Como escribe también d’Ors en ese libro, «sería estupendo ver algo sin pretensiones, gratuitamente, sin el prisma del para mí…, esa avidez compulsiva es la que nos destruye». Y continúa: «Me gusta o no me gusta: es así como solemos dividir el mundo, exactamente como la haría un niño. Esta clasificación no solo resulta egocéntrica, sino radicalmente empobrecedora y, en último término –como concluye d’Ors- injusta».

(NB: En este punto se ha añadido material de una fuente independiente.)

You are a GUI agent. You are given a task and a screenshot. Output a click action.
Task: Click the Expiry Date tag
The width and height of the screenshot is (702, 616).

Para conseguirlo resulta necesario alejarse, huir del exceso de información que, gracias o por culpa de la tecnología, es tan profuso y tan constante que apenas nos permite ser algo más que autómatas pasando de una noticia a otra y con cada vez menos capacidad de disociar la noticia de la opinión. Buscar la soledad y el silencio, que echamos de menos sin ni siquiera saberlo, resulta imprescindible para escucharnos a nosotros mismos, a los demás y a la naturaleza, tan necesitada de cuidados urgentes y a la que también la COVID-19 ha dado una oportunidad de regeneración que convendría seguir prolongando en la «nueva normalidad».